* [Text section]:
/---

Dubbed the Hybrid as soon as he came onto the scene, Detroit rapper Danny Brown offered manic and mighty hype tracks (with his patented and chirpy "high voice") along with deeper, more meaningful tales of the hood (delivered in his "low voice").
That nickname also became the title of a 2010 street release, but it would have been better saved for this, as Old hits the golden ratio of Brown's bonkers and brilliance.
Dividing the release in golden age vinyl style, "Side A (Old)" kicks things off with the throwback rhyme "Got my young, light skin rollin' up the trees/Wearin' jackets in the house, it's the Michigan way" as the MTV regular and Scion A/V-sponsored star is transported back to his early days for an album's side worth of tracks.
Freddie Gibbs fits perfectly on "The Return," which plays up Brown's concept of a throwback album, while the thoroughly modern production and guest appearance of Purity Ring messes with time as Brown gets posted on the corner with old friends and old enemies.
With the over-the-top and infectious "Wonderbread" hitting full hype, "Lonely" doing the Kid Cudi thing with weed offering spacemen relief, "Gremlins" connecting the dots between old Detroit and Earl Sweatshirt's Doris, plus the great "Torture" finding producer Oh No modernizing the Diplomats sound for Brown's enjoyment, "side one" already equals an excellent LP, and the futuristic, post-XXX-minded "side two" does not disappoint.
Great things happen as "Dubstep" borrows the genre's name and then attacks it with wit and glitch, "Dip" displays why he's the wit-lovers rapper with one drop of "Like Lieutenant Dan, I'm rollin'," then an album-ending trilogy brings Ab-Soul, A$AP Rocky, and Charli XCX aboard for a series of cuts that are more than the sum of their parts.
The album's title -- which flows perfectly after his 2012 single "Grown Up" -- is referenced on the Charli XCX track when "Float On" finds Brown wondering how hip-hop will see his work once he's old, but with other lines like "Music in my heart, but my thoughts wouldn't listen" and "I'm tormented with the things I've seen with these eyes," he need not fret.
Luckily, he does, and while Old often seems like a hip-hop kaleidoscope exploding across the speakers, it's also crafted and paced, split down the middle like a great LP with a sure start and a freeing finish.
If XXX was the come-up and the "Grown Up" single was the breakthrough, this is the masterpiece.

\---

* [Data listing]:
/---

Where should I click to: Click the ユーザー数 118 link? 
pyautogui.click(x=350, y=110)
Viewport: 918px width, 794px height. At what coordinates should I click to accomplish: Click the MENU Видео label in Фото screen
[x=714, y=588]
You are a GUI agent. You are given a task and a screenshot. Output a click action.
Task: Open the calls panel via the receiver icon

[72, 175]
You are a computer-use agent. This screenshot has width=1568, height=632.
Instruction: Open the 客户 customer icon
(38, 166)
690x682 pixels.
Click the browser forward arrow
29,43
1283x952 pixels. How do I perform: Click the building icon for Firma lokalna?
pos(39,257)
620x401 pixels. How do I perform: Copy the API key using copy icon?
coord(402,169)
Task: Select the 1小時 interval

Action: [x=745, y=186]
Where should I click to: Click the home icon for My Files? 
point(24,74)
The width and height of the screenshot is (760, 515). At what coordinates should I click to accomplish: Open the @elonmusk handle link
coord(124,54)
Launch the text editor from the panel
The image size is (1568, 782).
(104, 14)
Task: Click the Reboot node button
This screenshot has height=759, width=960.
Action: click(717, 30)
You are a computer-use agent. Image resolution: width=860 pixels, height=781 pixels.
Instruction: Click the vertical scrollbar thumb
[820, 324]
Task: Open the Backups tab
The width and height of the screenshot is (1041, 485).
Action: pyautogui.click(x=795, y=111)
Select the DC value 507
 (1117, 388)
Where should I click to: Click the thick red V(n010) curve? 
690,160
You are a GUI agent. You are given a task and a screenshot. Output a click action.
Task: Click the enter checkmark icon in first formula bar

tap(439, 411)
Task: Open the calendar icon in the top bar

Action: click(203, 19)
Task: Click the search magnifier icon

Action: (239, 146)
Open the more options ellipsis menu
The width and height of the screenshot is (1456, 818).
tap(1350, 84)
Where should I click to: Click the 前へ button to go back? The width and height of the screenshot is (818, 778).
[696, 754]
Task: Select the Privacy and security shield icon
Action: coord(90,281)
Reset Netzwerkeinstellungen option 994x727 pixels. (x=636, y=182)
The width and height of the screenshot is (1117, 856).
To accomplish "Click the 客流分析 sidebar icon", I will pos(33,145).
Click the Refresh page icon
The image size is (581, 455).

\---

Reproduce the passage of the Danny Brown album review starting at "The album's title" and ending at "a freeing finish.". Answer from the review alone and ignore the entries.

* [Problem solution]:
The album's title -- which flows perfectly after his 2012 single "Grown Up" -- is referenced on the Charli XCX track when "Float On" finds Brown wondering how hip-hop will see his work once he's old, but with other lines like "Music in my heart, but my thoughts wouldn't listen" and "I'm tormented with the things I've seen with these eyes," he need not fret.
Luckily, he does, and while Old often seems like a hip-hop kaleidoscope exploding across the speakers, it's also crafted and paced, split down the middle like a great LP with a sure start and a freeing finish.